Shared ground
Eliphaz speaks as if Job’s complaint has no sponsor: if Job “calls,” nobody will “answer,” and no “holy ones” will take his side (v.1). He then frames inner agitation—resentment and jealousy—as self-destructive, especially for the “foolish” and “simple” (v.2). He backs this with an observation: he has seen an established “fool” collapse suddenly, with harm spilling over to children at the gate and to the household’s food and goods (vv.3–5). He closes with a broad claim about human existence: trouble (Hebrew trouble) is not an odd accident that sprouts from the ground; it is a normal feature of human life, “as sparks fly upward” (vv.6–7).
Where interpretation differs (only where needed)
Who the “holy ones” are (v.1). Some read them as heavenly beings (angels or a heavenly court), making Eliphaz’s point: Job has no heavenly advocate who will validate his protest. Others read them as the godly or wise people on earth, making the point: no truly pious person will endorse Job’s case.
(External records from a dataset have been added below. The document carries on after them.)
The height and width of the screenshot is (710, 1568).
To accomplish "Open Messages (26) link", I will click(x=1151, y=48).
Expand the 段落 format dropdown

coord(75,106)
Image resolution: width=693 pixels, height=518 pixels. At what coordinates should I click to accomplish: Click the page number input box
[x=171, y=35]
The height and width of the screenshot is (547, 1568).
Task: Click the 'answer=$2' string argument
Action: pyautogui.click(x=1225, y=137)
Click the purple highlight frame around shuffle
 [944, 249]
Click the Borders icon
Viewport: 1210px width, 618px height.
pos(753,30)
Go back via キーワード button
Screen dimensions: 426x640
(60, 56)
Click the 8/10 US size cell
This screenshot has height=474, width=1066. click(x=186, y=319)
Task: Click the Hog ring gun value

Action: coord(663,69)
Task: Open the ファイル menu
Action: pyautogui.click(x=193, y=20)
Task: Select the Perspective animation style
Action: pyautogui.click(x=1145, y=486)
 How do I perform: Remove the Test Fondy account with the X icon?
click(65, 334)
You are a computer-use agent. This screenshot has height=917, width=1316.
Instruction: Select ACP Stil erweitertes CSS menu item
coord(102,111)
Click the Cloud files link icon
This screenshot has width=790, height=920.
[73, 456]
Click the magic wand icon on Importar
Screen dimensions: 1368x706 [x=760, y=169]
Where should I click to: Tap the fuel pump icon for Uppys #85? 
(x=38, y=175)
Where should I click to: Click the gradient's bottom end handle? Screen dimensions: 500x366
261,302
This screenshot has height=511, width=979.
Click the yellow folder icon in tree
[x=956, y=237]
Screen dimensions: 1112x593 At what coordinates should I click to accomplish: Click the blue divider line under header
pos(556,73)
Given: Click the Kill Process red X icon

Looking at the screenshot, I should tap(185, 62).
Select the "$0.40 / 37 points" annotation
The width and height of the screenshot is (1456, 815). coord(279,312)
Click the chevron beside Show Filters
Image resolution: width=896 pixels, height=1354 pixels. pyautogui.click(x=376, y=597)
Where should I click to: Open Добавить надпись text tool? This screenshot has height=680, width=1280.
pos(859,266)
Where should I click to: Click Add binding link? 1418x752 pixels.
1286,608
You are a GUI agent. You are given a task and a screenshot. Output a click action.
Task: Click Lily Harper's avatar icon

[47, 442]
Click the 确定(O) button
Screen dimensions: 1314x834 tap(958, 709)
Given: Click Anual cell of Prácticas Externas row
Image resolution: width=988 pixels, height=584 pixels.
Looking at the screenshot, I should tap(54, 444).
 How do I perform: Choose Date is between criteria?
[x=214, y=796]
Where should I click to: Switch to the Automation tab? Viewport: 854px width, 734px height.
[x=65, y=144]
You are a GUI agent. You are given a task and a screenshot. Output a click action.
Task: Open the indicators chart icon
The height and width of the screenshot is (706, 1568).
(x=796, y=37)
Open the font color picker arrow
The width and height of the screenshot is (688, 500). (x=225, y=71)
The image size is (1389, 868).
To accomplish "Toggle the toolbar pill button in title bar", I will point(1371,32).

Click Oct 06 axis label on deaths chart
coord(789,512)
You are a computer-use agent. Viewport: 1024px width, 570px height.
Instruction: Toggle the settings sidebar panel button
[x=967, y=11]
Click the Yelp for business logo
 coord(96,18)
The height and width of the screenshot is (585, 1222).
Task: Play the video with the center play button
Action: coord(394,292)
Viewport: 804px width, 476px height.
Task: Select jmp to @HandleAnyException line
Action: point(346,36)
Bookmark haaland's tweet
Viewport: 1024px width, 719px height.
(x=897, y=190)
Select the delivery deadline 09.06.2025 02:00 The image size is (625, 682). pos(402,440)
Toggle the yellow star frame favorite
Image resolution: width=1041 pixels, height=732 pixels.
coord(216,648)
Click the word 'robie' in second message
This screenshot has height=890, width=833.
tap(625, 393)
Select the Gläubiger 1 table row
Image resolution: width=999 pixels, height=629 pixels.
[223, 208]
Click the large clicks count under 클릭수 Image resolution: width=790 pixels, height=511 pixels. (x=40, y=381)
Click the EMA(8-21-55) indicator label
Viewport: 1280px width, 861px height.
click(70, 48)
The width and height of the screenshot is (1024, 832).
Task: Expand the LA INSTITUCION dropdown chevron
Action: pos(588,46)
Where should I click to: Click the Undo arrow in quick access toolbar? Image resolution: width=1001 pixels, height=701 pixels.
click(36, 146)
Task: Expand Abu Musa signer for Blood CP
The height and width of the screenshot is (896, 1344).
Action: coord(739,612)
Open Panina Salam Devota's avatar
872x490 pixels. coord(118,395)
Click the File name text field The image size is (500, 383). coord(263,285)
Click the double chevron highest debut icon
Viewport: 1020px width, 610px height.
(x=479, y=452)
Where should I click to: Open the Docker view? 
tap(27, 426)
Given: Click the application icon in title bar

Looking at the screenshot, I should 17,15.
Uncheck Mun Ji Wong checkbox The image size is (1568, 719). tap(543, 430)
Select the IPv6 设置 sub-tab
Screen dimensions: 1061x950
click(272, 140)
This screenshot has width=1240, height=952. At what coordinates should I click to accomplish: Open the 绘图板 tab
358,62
Tone: counsel or bite (v.1). Some hear an invitation to seek help (“go ahead, call”). Others hear a taunt (“try calling—no one will answer”), which would fit Eliphaz’s tightening pressure on Job.
What Eliphaz means by “I cursed his habitation” (v.3). Some take it as Eliphaz pronouncing a moral verdict (he declared the man’s situation blameworthy). Others take it more literally as Eliphaz invoking a curse or announcing that the home became “cursed” (ruined/under judgment) when the collapse came.
Why the disagreement exists
The passage is poetic and compressed. Key terms (“holy ones,” “call,” “curse”) can point in more than one direction, and the text does not spell out the setting (heavenly court, human community, or both). Also, Eliphaz shifts quickly from challenging Job (v.1) to general sayings (v.2) to an “I have seen” example (vv.3–5), leaving readers to decide how directly the example is aimed at Job.
What this passage clearly contributes
Explicitly, it presents Eliphaz’s attempt to interpret suffering through a moral-wisdom lens: inner reactions can destroy a person (v.2), and what looks stable can collapse with broad social and economic consequences (vv.3–5). It also contributes a blunt anthropology: humans are “born” into trouble; hardship is normal, not a strange anomaly (vv.6–7). Theologically (by inference from Eliphaz’s rhetoric), the speech pushes against the idea that Job’s protest has a valid advocate and presses Job toward accepting a common-sense moral framing of suffering—even though the book as a whole will test and complicate that framing.